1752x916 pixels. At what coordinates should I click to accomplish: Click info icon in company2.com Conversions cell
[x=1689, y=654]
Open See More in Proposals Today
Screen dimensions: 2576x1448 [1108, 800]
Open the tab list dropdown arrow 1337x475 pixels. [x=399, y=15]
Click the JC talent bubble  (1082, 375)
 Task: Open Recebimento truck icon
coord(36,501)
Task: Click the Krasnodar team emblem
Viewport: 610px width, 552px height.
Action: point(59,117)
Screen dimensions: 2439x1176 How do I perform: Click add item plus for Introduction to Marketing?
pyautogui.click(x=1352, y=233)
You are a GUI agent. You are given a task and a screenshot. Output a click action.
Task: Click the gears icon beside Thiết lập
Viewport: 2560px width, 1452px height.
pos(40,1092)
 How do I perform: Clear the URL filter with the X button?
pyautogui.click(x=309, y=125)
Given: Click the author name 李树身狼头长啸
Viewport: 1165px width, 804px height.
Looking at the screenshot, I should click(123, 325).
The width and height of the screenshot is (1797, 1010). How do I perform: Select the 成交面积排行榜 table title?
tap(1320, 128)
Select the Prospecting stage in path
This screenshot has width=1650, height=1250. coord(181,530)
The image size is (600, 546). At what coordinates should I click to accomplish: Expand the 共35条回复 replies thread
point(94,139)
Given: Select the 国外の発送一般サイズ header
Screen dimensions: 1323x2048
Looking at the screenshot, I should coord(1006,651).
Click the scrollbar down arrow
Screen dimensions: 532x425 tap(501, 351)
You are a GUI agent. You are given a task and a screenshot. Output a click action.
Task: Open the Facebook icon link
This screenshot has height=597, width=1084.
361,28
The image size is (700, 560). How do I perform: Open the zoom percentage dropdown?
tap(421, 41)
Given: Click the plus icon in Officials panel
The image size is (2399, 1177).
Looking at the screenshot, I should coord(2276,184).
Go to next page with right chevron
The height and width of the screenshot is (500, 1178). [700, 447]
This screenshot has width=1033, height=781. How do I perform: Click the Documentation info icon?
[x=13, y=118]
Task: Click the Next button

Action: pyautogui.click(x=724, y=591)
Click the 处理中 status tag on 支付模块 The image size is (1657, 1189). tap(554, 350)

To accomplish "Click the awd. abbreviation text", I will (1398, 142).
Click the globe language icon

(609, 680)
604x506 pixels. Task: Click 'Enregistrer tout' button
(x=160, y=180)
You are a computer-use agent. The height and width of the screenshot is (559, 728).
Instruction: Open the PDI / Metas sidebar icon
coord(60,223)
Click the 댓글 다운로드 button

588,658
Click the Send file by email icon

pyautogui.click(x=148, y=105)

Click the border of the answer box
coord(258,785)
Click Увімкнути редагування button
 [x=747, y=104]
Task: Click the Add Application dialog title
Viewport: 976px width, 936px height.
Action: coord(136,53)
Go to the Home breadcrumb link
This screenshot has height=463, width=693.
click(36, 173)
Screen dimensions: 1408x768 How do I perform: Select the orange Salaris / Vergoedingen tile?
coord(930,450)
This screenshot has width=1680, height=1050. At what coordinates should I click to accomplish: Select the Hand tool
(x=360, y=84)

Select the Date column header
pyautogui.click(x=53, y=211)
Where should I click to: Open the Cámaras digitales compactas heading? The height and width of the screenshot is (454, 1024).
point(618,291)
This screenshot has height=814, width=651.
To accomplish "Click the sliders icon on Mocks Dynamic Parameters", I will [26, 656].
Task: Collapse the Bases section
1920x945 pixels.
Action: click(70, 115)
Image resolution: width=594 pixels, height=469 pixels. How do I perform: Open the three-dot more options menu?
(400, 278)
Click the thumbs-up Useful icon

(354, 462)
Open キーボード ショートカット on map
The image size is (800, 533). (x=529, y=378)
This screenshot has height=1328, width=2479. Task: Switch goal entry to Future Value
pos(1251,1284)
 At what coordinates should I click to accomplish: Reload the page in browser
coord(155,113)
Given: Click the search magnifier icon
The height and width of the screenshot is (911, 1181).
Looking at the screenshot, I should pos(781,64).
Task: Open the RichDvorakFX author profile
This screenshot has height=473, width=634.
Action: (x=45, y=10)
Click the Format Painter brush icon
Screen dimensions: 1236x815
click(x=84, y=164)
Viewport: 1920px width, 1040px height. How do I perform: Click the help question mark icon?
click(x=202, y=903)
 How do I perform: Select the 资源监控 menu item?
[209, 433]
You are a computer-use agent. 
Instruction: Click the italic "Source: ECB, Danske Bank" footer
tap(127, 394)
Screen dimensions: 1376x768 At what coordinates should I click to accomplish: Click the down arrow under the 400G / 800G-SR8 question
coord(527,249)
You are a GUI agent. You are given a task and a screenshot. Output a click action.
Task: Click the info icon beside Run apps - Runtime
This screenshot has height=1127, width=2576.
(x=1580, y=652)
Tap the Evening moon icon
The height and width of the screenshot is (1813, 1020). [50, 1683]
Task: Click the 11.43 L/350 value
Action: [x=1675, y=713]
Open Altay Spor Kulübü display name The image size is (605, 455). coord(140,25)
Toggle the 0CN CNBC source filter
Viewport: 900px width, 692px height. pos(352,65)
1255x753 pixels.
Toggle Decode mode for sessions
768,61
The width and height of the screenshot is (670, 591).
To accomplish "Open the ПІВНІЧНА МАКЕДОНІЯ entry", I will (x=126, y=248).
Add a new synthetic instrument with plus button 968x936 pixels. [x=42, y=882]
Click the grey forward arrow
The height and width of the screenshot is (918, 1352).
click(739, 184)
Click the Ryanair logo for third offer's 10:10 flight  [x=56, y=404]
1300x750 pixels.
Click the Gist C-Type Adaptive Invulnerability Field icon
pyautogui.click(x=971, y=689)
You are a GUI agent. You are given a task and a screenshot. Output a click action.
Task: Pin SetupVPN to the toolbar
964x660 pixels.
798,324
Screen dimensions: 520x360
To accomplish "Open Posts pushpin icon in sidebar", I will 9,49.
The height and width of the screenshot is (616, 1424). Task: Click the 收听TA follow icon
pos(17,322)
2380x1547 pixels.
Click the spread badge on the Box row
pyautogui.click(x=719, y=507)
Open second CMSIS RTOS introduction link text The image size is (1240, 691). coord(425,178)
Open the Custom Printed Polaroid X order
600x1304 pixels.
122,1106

-=-=-=-=-

◆ Written instruction ◆
Rewrite all the records with "pixels" replaced by "px" everywhere, leaving everything else as it is.

◆ Output of the exercise ◆
1752x916 px. At what coordinates should I click to accomplish: Click info icon in company2.com Conversions cell
[x=1689, y=654]
Open See More in Proposals Today
Screen dimensions: 2576x1448 [1108, 800]
Open the tab list dropdown arrow 1337x475 px. [x=399, y=15]
Click the JC talent bubble  (1082, 375)
 Task: Open Recebimento truck icon
coord(36,501)
Task: Click the Krasnodar team emblem
Viewport: 610px width, 552px height.
Action: point(59,117)
Screen dimensions: 2439x1176 How do I perform: Click add item plus for Introduction to Marketing?
pyautogui.click(x=1352, y=233)
You are a GUI agent. You are given a task and a screenshot. Output a click action.
Task: Click the gears icon beside Thiết lập
Viewport: 2560px width, 1452px height.
pos(40,1092)
 How do I perform: Clear the URL filter with the X button?
pyautogui.click(x=309, y=125)
Given: Click the author name 李树身狼头长啸
Viewport: 1165px width, 804px height.
Looking at the screenshot, I should click(123, 325).
The width and height of the screenshot is (1797, 1010). How do I perform: Select the 成交面积排行榜 table title?
tap(1320, 128)
Select the Prospecting stage in path
This screenshot has width=1650, height=1250. coord(181,530)
The image size is (600, 546). At what coordinates should I click to accomplish: Expand the 共35条回复 replies thread
point(94,139)
Given: Select the 国外の発送一般サイズ header
Screen dimensions: 1323x2048
Looking at the screenshot, I should coord(1006,651).
Click the scrollbar down arrow
Screen dimensions: 532x425 tap(501, 351)
You are a GUI agent. You are given a task and a screenshot. Output a click action.
Task: Open the Facebook icon link
This screenshot has height=597, width=1084.
361,28
The image size is (700, 560). How do I perform: Open the zoom percentage dropdown?
tap(421, 41)
Given: Click the plus icon in Officials panel
The image size is (2399, 1177).
Looking at the screenshot, I should coord(2276,184).
Go to next page with right chevron
The height and width of the screenshot is (500, 1178). [700, 447]
This screenshot has width=1033, height=781. How do I perform: Click the Documentation info icon?
[x=13, y=118]
Task: Click the Next button

Action: pyautogui.click(x=724, y=591)
Click the 处理中 status tag on 支付模块 The image size is (1657, 1189). tap(554, 350)

To accomplish "Click the awd. abbreviation text", I will (1398, 142).
Click the globe language icon

(609, 680)
604x506 px. Task: Click 'Enregistrer tout' button
(x=160, y=180)
You are a computer-use agent. The height and width of the screenshot is (559, 728).
Instruction: Open the PDI / Metas sidebar icon
coord(60,223)
Click the 댓글 다운로드 button

588,658
Click the Send file by email icon

pyautogui.click(x=148, y=105)

Click the border of the answer box
coord(258,785)
Click Увімкнути редагування button
 [x=747, y=104]
Task: Click the Add Application dialog title
Viewport: 976px width, 936px height.
Action: coord(136,53)
Go to the Home breadcrumb link
This screenshot has height=463, width=693.
click(36, 173)
Screen dimensions: 1408x768 How do I perform: Select the orange Salaris / Vergoedingen tile?
coord(930,450)
This screenshot has width=1680, height=1050. At what coordinates should I click to accomplish: Select the Hand tool
(x=360, y=84)

Select the Date column header
pyautogui.click(x=53, y=211)
Where should I click to: Open the Cámaras digitales compactas heading? The height and width of the screenshot is (454, 1024).
point(618,291)
This screenshot has height=814, width=651.
To accomplish "Click the sliders icon on Mocks Dynamic Parameters", I will [26, 656].
Task: Collapse the Bases section
1920x945 px.
Action: click(70, 115)
Image resolution: width=594 px, height=469 px. How do I perform: Open the three-dot more options menu?
(400, 278)
Click the thumbs-up Useful icon

(354, 462)
Open キーボード ショートカット on map
The image size is (800, 533). (x=529, y=378)
This screenshot has height=1328, width=2479. Task: Switch goal entry to Future Value
pos(1251,1284)
 At what coordinates should I click to accomplish: Reload the page in browser
coord(155,113)
Given: Click the search magnifier icon
The height and width of the screenshot is (911, 1181).
Looking at the screenshot, I should pos(781,64).
Task: Open the RichDvorakFX author profile
This screenshot has height=473, width=634.
Action: (x=45, y=10)
Click the Format Painter brush icon
Screen dimensions: 1236x815
click(x=84, y=164)
Viewport: 1920px width, 1040px height. How do I perform: Click the help question mark icon?
click(x=202, y=903)
 How do I perform: Select the 资源监控 menu item?
[209, 433]
You are a computer-use agent. 
Instruction: Click the italic "Source: ECB, Danske Bank" footer
tap(127, 394)
Screen dimensions: 1376x768 At what coordinates should I click to accomplish: Click the down arrow under the 400G / 800G-SR8 question
coord(527,249)
You are a GUI agent. You are given a task and a screenshot. Output a click action.
Task: Click the info icon beside Run apps - Runtime
This screenshot has height=1127, width=2576.
(x=1580, y=652)
Tap the Evening moon icon
The height and width of the screenshot is (1813, 1020). [50, 1683]
Task: Click the 11.43 L/350 value
Action: [x=1675, y=713]
Open Altay Spor Kulübü display name The image size is (605, 455). coord(140,25)
Toggle the 0CN CNBC source filter
Viewport: 900px width, 692px height. pos(352,65)
1255x753 px.
Toggle Decode mode for sessions
768,61
The width and height of the screenshot is (670, 591).
To accomplish "Open the ПІВНІЧНА МАКЕДОНІЯ entry", I will (x=126, y=248).
Add a new synthetic instrument with plus button 968x936 px. [x=42, y=882]
Click the grey forward arrow
The height and width of the screenshot is (918, 1352).
click(739, 184)
Click the Ryanair logo for third offer's 10:10 flight  [x=56, y=404]
1300x750 px.
Click the Gist C-Type Adaptive Invulnerability Field icon
pyautogui.click(x=971, y=689)
You are a GUI agent. You are given a task and a screenshot. Output a click action.
Task: Pin SetupVPN to the toolbar
964x660 px.
798,324
Screen dimensions: 520x360
To accomplish "Open Posts pushpin icon in sidebar", I will 9,49.
The height and width of the screenshot is (616, 1424). Task: Click the 收听TA follow icon
pos(17,322)
2380x1547 px.
Click the spread badge on the Box row
pyautogui.click(x=719, y=507)
Open second CMSIS RTOS introduction link text The image size is (1240, 691). coord(425,178)
Open the Custom Printed Polaroid X order
600x1304 px.
122,1106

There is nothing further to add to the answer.